This is indeed very surprising, since we rely on a async_hooks to do the tracking which is built into Node, so I would expect this to track things properly. Before trying sync were you already configuring the scope option or were you using the default? Also, can you try upgrading Node to the latest version? If this is not possible in production, at least just trying in any environment just to see if it fixes the issue and then we can try to understand why and see our options.

If upgrading Node doesn't work and you're not setting the scope option and relying on the default, then there is definitely a bug in either the tracer, Node or your app, so the next step will be trying to figure out which one it is. This will be somewhat involved and I can provide guidance, but first I want to make sure that the problem still exists with latest Node and no scope configured.

rochdev avatar Dec 10 '21 16:12 rochdev

Before trying sync were you already configuring the scope option or were you using the default?

We were just using the default (which I believe is async_resource with the version of Node that we're using).

We'll try to update the version of Node and see if that helps.

krosen040 avatar Dec 11 '21 08:12 krosen040

@krosen040 Were you able to try updating Node, and if yes, did it resolve the issue?

rochdev avatar Jan 10 '22 21:01 rochdev

@rochdev We haven't had the time yet, but I hope we'll be able to prioritize it in the near future. I'll make sure to give an update once we've done so.

krosen040 avatar Jan 12 '22 00:01 krosen040

@rochdev We're still seeing the same behavior after updating to Node v14.18.2.

krosen040 avatar Jan 13 '22 07:01 krosen040

Is this something you are able to reproduce with a snippet you could share? For example, if you can extract one of the problematic endpoints and remove your business logic so we can reproduce the issue with a small non-sensitive project it would be a lot easier for us to find the issue.

— WRITTEN EXERCISE 1 —
In the Node tracer thread, which Node version did krosen040 update to while still seeing the same behavior?
— WRITTEN EXERCISE 2 —
Write the next reply in the Node tracer thread, following its final message.

— RAW DATA —
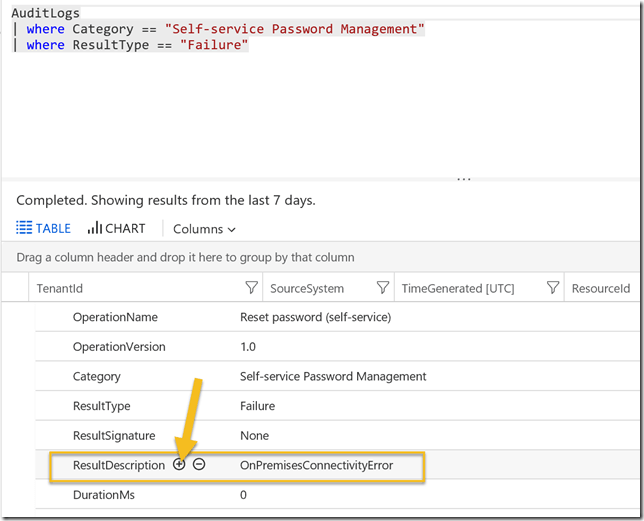The height and width of the screenshot is (521, 644).
Task: Select the OperationName row
Action: (x=115, y=317)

— ANSWER 1 —
Node v14.18.2

— ANSWER 2 —
rochdev avatar Jan 14 '22 21:01 rochdev

@krosen040 Any chance of getting a small reproduction example as asked by @rochdev ? Also, are you using any userland promise libraries or in-memory queuing libraries? And if so, which versions.

bengl avatar Apr 14 '22 18:04 bengl

@bengl Apologies for the late reply. Unfortunately I don't have a reproduction example (I'm not really a Node.js developer and don't own the application in question, I'm sort of acting as the middle-man here), but I think we might have identified the problem.

The application uses https://github.com/yahoo/dnscache which wraps the dns module (that project is archived but our company has an internal fork). We noticed that if we don't use this library everything works as expected.

The dnscache library uses https://github.com/kriskowal/asap internally. Removing the usage of asap from dnscache (essentially removing the calls to next in this file) makes it work, so it seems like the asap library is the problem here. We're using version 2.0.6.

krosen040 avatar Apr 21 '22 06:04 krosen040

I'm going to close this issue as it's pretty old and we've had a few major versions come and go since it was reported. Please reopen if a recent version of the tracer still exhibits the same problem!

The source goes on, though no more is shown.